# My 9 month old is afraid of the outside and won't potty train



## Lucy10 (Mar 20, 2011)

I have a 9month old golden that is extremely afraid of the outside. So much that she would rather go potty inside my house than out. We lived in a fenced in backyard but have an alley behind us. Any little noise scares her that she wants to go right back in the house. She always has her tail in between her legs when she is outside and shakes. She will go potty outside but will stop if she hears a noise. My kids have been trying to get her outside more and more lately since the weather is warming up but all she will do is sit by the gate wanting to come in.
Any help would greatly be appreciated!!


----------



## Oaklys Dad (Dec 28, 2005)

That is pretty common at that age to have a "fear period". The best thing you can do is to ignore it and not to try to console her. Just go on with what you are doing. You can also show your confidence by having her do basic obedience to take her mind off the scary noises.


----------



## rhondas (Sep 10, 2010)

Is this a new behavior or has she always been afraid to go outside. It is not normal for a golden at any age to be afraid of going outside unless something happened to scare her. You need to build up her confidence. 

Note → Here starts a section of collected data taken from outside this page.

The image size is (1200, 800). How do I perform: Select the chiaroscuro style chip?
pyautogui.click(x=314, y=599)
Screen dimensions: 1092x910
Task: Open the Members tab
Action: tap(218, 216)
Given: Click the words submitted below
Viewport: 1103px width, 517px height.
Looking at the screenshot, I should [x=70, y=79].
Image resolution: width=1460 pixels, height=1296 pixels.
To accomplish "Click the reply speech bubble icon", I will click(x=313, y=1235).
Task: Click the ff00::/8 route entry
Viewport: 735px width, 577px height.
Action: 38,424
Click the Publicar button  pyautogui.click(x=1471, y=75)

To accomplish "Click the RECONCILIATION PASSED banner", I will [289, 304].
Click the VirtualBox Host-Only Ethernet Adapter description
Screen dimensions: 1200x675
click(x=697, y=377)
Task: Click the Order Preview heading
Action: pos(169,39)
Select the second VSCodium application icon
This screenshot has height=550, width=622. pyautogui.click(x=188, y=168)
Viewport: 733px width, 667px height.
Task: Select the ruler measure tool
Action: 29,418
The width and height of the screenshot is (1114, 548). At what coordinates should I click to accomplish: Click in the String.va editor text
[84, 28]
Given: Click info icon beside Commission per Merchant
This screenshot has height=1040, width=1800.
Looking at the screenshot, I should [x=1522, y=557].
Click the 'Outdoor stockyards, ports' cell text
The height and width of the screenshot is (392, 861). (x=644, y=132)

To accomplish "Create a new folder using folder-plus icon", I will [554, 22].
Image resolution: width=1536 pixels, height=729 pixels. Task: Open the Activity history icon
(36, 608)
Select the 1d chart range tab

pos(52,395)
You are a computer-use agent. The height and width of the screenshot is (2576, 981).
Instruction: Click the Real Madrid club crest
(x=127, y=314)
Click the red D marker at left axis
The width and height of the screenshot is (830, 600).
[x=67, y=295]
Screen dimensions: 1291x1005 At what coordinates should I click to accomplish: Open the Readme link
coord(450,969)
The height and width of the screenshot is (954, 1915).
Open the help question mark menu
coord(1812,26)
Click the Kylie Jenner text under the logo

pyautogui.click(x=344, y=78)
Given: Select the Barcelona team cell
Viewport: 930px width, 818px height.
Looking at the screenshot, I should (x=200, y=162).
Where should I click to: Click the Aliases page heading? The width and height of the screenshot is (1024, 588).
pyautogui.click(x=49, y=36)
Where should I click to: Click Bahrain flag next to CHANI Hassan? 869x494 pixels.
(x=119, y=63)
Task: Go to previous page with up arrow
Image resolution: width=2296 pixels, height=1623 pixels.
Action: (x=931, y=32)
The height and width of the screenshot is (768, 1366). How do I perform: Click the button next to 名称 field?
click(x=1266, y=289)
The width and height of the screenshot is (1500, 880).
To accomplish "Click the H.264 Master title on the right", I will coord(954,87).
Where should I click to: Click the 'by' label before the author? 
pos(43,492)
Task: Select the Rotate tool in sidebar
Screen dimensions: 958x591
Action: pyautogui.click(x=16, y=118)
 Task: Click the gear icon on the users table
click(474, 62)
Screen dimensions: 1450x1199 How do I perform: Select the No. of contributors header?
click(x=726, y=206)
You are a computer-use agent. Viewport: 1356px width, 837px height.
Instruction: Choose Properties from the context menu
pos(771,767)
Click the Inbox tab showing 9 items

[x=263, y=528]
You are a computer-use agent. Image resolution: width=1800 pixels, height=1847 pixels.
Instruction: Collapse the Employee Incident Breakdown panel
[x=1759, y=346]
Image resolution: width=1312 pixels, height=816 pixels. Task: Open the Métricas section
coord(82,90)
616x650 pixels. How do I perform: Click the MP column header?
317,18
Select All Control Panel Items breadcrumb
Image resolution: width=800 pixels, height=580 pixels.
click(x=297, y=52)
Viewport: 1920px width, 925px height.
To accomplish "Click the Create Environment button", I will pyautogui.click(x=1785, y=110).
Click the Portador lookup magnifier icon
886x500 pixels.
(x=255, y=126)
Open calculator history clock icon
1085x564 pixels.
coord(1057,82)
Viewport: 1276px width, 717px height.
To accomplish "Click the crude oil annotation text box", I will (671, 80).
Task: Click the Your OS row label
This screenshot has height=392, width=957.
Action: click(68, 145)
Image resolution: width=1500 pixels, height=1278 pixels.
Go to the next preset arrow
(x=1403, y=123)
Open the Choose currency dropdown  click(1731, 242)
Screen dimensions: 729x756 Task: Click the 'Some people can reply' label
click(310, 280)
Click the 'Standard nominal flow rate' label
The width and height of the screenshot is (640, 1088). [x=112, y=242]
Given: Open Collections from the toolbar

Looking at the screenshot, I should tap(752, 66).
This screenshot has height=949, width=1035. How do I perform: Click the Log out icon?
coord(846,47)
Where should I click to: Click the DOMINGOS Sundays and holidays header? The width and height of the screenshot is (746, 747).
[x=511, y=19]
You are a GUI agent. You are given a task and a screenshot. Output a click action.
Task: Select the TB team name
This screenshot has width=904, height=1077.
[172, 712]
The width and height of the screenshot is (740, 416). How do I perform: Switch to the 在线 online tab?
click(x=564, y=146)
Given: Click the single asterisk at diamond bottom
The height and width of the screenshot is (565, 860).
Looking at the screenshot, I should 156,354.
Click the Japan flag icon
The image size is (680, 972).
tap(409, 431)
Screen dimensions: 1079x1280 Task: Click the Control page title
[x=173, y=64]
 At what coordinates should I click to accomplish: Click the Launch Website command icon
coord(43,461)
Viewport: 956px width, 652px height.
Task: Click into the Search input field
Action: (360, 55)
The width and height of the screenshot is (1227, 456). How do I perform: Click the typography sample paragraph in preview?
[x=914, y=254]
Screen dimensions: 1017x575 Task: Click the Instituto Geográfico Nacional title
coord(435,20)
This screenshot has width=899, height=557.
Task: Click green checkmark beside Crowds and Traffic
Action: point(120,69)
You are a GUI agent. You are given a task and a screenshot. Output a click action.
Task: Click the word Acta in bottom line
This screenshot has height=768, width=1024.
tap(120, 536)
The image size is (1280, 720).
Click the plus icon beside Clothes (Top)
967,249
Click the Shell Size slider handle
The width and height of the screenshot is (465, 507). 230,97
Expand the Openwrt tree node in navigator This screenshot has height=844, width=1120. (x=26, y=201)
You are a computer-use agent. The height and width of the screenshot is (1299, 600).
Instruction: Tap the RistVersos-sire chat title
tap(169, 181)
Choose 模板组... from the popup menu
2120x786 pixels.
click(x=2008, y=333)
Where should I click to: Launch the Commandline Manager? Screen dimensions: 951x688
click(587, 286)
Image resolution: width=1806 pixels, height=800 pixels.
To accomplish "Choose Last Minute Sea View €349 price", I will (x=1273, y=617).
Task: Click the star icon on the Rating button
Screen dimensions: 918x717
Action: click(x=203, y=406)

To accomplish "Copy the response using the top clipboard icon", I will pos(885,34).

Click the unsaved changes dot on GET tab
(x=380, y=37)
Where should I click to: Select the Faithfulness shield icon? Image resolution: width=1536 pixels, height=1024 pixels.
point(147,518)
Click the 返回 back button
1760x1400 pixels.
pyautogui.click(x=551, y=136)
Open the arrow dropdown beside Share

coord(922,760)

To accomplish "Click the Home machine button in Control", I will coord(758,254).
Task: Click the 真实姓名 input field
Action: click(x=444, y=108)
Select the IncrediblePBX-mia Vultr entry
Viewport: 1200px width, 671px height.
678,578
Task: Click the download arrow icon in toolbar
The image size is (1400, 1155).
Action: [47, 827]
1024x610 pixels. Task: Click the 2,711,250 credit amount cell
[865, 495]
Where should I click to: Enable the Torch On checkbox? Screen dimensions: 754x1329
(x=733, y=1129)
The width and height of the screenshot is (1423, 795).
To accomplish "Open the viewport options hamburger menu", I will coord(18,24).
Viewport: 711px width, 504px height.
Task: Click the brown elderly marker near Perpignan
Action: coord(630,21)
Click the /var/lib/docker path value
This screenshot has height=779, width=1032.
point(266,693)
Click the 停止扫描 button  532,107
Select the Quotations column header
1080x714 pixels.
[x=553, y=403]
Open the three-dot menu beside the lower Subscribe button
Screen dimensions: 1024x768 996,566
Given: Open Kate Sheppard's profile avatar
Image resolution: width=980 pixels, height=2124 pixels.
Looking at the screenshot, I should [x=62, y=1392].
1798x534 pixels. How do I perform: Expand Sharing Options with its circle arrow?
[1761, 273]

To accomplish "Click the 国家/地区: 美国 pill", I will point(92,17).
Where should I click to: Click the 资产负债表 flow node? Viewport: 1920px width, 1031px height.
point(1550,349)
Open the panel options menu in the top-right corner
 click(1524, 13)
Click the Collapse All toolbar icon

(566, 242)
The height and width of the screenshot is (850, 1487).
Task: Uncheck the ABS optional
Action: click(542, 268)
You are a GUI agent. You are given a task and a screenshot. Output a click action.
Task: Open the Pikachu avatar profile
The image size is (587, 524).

It sounds like you live in a downtown area in Illinois. I'm in Naperville and would be more than happy to talk to you about what is going on and try and figure out what is going on. I also can provide names of extremely good trainers and behaviorist that can help out. Please send me a PM and I will give you my phone number.


----------



## RedDogs (Jan 30, 2010)

Is this a new behavior? How long have you had this dog? Do you know anything that may have contributed to this? What does your vet say?

With this level of fear or anxiety, a consult with a veterinary behaviorist (Animal Behavior Partners or index.gif ) would likely be a good idea.


----------



## Lucy10 (Mar 20, 2011)

Lucy has always been shy since the day we got her. The breeder we got her from said she was shy and would need to be around people more...she was raised on a farm. We got Lucy last October and she seemed ok outside, but ever since Winter hit that when it got worse. We literally have to chase the dog around the house to get her leash on to go outside and then we have to drag her out the door and into the backyard.


----------



## rhondas (Sep 10, 2010)

Did Lucy go to puppy kindergarten? What type of training has she had? What did the trainers at puppy kindergarten tell you?
I would recommend training classes to build her confidence.
However, you must first have an animal behaviorist evaluate her so that you can handle her on a day to day basis. It was irresponsible for the breeder not to provide more guidance other than she needs to be around people. She needs more than the normal socialization. This behavior is far from the standard.

I live in Illinois and know of two animal behaviorist and trainers who can evaluate her. Do you live in Northern Illinois?


----------



## rhondas (Sep 10, 2010)

Another thing I wanted to add.

Contact your breeder and talk to her/him about the behavior. They should know what you are dealing with. Ask if others in the litter are exhibiting the same behavior.


----------



## RedDogs (Jan 30, 2010)

Due to how long this has been going nad the extent, contact one of the facilities I mentioned in my above post. Both have a board certified veterinary behaviorist on staff, this means the vet specializes in behavior and has had extra education specifically for behavior.

The sooner you contact someone, the better your chances for a good outcome. It's not fair for your dog to spend so much time stressed and afraid, and that constant high level stress can increase the probability for some types of health problems. NOT doing anything is not an appropriate way to help your dog.

Thanks for learning how to best help her.


----------



## Jige (Mar 17, 2011)

I thnk the first thing you need todo is stop chasing her around to take her outsie. This would only cause more stress I would think. I would get some great smelling treats that she only gets when you take her outside. cal her to you with have the treats where she can see and smell them. Then hook her leash up to her collar offer her treats and lots of praise. really lots of praise. Then head outside. Does she have a favorite toy? if she does try to get her to play once she grabs the toy offer a treat and praise. I have worked with many shy dogs and I have only had one not come around to this type of training.


----------